*AVAILABLE DATA*

>>>>>

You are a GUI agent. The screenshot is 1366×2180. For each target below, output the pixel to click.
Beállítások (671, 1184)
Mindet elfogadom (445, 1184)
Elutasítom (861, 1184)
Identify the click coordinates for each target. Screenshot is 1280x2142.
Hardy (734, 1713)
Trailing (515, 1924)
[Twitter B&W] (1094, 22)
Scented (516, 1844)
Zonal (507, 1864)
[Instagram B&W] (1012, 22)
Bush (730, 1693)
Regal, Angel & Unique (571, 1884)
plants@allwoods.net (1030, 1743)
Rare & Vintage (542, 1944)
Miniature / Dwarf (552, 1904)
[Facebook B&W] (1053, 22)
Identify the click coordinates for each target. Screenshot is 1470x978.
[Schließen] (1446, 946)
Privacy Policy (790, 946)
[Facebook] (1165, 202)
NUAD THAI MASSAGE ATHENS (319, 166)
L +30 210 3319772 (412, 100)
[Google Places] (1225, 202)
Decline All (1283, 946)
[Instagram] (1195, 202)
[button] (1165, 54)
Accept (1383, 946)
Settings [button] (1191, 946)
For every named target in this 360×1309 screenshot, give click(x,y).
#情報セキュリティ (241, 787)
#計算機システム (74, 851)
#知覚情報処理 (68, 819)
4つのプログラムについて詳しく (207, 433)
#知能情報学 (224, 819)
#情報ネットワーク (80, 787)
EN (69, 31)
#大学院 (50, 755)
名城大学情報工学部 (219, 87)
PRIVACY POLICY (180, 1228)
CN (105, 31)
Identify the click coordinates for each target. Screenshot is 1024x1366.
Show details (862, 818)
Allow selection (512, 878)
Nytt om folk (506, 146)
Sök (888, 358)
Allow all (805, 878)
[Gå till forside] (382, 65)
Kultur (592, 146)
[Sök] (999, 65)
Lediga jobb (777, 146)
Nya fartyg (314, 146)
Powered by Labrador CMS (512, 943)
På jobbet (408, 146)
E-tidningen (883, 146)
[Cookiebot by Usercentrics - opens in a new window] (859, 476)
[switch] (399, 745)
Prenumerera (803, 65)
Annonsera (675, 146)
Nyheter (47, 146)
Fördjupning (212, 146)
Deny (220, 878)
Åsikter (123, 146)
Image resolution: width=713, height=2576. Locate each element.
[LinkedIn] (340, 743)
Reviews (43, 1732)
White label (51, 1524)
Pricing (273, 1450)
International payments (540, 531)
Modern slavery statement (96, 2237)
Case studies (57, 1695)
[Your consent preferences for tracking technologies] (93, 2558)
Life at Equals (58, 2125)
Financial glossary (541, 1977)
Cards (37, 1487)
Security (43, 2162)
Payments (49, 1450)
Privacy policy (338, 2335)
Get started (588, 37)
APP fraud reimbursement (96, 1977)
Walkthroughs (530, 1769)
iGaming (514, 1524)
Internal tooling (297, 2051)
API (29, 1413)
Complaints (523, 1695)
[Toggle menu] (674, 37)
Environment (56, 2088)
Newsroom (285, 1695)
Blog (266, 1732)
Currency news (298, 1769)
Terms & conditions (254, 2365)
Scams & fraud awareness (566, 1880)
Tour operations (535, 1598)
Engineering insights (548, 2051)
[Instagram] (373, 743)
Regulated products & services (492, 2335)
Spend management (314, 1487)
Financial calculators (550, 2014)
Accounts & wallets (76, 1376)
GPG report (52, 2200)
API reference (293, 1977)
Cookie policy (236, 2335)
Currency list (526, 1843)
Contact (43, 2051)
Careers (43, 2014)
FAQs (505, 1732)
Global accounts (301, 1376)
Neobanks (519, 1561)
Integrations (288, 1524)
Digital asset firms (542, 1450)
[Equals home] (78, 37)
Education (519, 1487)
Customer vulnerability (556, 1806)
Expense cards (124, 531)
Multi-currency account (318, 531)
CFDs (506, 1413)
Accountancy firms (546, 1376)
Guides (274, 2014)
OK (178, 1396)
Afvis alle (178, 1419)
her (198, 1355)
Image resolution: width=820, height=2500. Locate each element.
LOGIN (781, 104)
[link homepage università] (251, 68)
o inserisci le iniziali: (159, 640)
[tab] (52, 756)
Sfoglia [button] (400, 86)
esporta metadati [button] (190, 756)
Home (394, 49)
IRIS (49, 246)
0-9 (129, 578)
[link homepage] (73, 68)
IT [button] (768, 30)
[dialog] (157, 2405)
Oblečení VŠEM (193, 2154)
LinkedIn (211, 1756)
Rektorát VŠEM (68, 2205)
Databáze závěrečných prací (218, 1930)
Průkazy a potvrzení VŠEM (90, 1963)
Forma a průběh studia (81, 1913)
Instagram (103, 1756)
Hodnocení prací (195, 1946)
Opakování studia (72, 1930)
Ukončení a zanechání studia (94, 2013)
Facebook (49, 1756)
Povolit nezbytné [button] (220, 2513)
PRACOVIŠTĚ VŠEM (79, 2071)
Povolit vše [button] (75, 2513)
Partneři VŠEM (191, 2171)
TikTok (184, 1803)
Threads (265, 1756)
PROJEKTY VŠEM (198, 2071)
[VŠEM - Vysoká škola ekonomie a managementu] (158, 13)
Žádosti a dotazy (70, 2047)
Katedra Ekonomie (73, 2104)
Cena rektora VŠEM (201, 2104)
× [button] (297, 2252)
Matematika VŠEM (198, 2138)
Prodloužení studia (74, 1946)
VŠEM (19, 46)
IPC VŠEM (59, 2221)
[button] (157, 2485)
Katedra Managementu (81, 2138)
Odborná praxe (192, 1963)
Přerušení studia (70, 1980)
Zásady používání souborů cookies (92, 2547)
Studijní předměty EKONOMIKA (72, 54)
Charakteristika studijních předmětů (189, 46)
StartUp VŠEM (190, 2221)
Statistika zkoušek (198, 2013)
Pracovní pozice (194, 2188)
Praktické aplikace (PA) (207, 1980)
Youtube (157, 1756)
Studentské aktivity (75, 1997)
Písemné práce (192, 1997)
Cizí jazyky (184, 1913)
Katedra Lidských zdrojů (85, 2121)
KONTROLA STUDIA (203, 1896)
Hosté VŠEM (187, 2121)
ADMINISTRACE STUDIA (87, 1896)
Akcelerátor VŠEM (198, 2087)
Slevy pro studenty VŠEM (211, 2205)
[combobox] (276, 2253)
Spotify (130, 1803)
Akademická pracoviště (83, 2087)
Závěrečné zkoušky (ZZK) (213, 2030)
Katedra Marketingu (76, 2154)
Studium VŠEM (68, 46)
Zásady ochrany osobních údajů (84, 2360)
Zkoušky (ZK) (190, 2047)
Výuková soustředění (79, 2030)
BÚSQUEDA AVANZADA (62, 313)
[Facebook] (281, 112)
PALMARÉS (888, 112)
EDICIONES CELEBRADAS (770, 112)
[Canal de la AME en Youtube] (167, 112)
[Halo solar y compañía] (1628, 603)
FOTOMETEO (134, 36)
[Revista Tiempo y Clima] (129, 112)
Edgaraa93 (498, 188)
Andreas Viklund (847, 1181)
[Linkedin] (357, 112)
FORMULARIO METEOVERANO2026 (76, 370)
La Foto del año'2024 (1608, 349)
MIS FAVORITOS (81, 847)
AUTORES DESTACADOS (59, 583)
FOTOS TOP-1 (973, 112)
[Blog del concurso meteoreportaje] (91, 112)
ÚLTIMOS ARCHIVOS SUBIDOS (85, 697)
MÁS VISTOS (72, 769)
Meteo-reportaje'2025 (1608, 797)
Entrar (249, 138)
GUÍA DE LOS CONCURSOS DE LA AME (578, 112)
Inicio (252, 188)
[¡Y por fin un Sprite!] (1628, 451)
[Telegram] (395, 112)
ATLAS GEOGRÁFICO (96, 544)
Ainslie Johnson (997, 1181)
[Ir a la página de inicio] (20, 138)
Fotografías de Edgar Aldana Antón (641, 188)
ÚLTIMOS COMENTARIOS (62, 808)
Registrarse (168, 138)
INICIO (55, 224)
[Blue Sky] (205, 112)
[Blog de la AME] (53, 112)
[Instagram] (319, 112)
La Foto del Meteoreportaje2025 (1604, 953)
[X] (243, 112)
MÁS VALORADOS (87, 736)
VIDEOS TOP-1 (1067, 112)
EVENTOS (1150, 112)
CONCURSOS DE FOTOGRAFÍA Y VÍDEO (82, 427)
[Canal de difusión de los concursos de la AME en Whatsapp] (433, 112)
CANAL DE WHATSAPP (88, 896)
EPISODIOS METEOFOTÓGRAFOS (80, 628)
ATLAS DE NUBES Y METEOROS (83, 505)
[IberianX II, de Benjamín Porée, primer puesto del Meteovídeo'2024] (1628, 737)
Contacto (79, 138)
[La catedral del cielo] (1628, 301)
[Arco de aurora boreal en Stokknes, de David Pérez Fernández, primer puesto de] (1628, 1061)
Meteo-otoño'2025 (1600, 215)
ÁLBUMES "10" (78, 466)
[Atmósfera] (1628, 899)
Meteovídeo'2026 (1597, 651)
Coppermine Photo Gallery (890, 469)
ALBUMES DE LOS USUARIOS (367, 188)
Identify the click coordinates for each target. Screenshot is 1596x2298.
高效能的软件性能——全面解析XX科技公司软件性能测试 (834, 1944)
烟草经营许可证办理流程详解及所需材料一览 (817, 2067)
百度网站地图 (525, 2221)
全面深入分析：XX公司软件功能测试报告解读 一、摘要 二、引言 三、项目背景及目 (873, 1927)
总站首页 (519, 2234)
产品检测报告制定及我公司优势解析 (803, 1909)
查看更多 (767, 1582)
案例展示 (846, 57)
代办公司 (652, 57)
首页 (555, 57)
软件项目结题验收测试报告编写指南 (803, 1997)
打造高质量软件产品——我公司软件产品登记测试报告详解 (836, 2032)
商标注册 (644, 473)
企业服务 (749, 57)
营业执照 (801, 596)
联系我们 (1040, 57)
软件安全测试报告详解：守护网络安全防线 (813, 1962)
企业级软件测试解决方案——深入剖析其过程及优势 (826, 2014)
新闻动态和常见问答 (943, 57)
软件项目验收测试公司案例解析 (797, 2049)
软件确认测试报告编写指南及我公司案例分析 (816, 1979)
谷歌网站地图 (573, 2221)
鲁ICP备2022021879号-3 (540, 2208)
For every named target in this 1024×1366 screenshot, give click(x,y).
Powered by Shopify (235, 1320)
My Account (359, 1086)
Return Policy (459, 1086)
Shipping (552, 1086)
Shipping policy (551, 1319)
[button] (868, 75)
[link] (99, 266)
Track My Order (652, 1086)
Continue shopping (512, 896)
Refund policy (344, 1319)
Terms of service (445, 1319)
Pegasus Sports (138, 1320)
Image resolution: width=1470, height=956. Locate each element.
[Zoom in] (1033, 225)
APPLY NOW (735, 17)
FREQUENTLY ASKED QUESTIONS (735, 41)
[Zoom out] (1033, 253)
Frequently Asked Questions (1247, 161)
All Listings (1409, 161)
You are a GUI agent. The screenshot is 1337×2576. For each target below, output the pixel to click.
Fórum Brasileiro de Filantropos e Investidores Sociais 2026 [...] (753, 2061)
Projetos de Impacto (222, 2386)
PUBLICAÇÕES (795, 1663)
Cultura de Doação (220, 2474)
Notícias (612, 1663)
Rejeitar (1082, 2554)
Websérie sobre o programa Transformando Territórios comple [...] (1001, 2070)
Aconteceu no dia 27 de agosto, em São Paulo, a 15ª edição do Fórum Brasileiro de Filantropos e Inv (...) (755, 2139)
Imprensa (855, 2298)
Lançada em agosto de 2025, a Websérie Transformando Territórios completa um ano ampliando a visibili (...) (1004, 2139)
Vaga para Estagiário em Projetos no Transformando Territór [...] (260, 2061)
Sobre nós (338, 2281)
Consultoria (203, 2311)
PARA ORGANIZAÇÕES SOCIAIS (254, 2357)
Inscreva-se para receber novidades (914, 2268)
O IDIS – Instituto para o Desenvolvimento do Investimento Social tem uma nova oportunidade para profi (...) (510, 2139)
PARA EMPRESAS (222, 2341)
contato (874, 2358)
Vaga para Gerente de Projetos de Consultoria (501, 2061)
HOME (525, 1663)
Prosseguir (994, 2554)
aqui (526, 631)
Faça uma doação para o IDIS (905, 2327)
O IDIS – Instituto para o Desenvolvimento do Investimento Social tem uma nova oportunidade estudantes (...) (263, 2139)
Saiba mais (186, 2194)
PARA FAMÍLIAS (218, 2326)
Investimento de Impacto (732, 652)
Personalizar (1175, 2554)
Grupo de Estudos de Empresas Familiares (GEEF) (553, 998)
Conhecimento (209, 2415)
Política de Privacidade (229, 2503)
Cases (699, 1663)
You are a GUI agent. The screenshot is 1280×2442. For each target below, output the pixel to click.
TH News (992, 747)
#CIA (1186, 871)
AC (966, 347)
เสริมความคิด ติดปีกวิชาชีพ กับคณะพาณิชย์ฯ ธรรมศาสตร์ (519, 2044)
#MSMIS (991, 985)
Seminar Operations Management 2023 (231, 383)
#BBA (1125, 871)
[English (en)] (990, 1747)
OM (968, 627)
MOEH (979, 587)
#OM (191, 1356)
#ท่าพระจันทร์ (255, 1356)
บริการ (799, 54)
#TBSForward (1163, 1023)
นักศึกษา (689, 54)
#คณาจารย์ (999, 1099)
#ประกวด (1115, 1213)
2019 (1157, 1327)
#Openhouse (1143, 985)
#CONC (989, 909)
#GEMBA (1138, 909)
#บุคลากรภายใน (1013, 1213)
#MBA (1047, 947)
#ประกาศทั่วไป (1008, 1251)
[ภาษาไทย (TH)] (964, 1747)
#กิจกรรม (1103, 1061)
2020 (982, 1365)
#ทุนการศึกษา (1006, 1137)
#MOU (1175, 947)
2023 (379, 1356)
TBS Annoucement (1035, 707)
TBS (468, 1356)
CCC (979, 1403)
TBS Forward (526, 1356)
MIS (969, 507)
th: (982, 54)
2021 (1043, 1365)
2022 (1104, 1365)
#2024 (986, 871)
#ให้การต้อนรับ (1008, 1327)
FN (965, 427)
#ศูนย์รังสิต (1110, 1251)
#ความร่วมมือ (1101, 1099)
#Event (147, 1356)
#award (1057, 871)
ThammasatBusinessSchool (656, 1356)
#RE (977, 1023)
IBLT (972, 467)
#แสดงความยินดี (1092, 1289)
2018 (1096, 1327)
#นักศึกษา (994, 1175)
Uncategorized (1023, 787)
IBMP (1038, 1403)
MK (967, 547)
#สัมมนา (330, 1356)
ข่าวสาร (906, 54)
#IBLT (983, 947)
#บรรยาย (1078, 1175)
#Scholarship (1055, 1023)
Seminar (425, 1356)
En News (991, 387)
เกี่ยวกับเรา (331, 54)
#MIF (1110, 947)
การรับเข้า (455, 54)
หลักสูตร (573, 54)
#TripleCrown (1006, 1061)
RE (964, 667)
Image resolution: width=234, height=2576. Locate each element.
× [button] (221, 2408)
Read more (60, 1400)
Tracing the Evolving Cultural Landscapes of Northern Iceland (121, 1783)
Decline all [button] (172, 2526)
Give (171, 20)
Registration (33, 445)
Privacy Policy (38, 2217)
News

<<<<<

*EXERCISE*
All that should be written out is the stretch of lines above between the one holding "烟草经营许可证办理流程详解及所需材料一览 (817, 2067)" and the one holding "Pegasus Sports (138, 1320)", inclusive, exactly as given.

*SOLUTION TO THE PROBLEM*
烟草经营许可证办理流程详解及所需材料一览 (817, 2067)
百度网站地图 (525, 2221)
全面深入分析：XX公司软件功能测试报告解读 一、摘要 二、引言 三、项目背景及目 (873, 1927)
总站首页 (519, 2234)
产品检测报告制定及我公司优势解析 (803, 1909)
查看更多 (767, 1582)
案例展示 (846, 57)
代办公司 (652, 57)
首页 (555, 57)
软件项目结题验收测试报告编写指南 (803, 1997)
打造高质量软件产品——我公司软件产品登记测试报告详解 (836, 2032)
商标注册 (644, 473)
企业服务 (749, 57)
营业执照 (801, 596)
联系我们 (1040, 57)
软件安全测试报告详解：守护网络安全防线 (813, 1962)
企业级软件测试解决方案——深入剖析其过程及优势 (826, 2014)
新闻动态和常见问答 (943, 57)
软件项目验收测试公司案例解析 (797, 2049)
软件确认测试报告编写指南及我公司案例分析 (816, 1979)
谷歌网站地图 (573, 2221)
鲁ICP备2022021879号-3 (540, 2208)
For every named target in this 1024×1366 screenshot, give click(x,y).
Powered by Shopify (235, 1320)
My Account (359, 1086)
Return Policy (459, 1086)
Shipping (552, 1086)
Shipping policy (551, 1319)
[button] (868, 75)
[link] (99, 266)
Track My Order (652, 1086)
Continue shopping (512, 896)
Refund policy (344, 1319)
Terms of service (445, 1319)
Pegasus Sports (138, 1320)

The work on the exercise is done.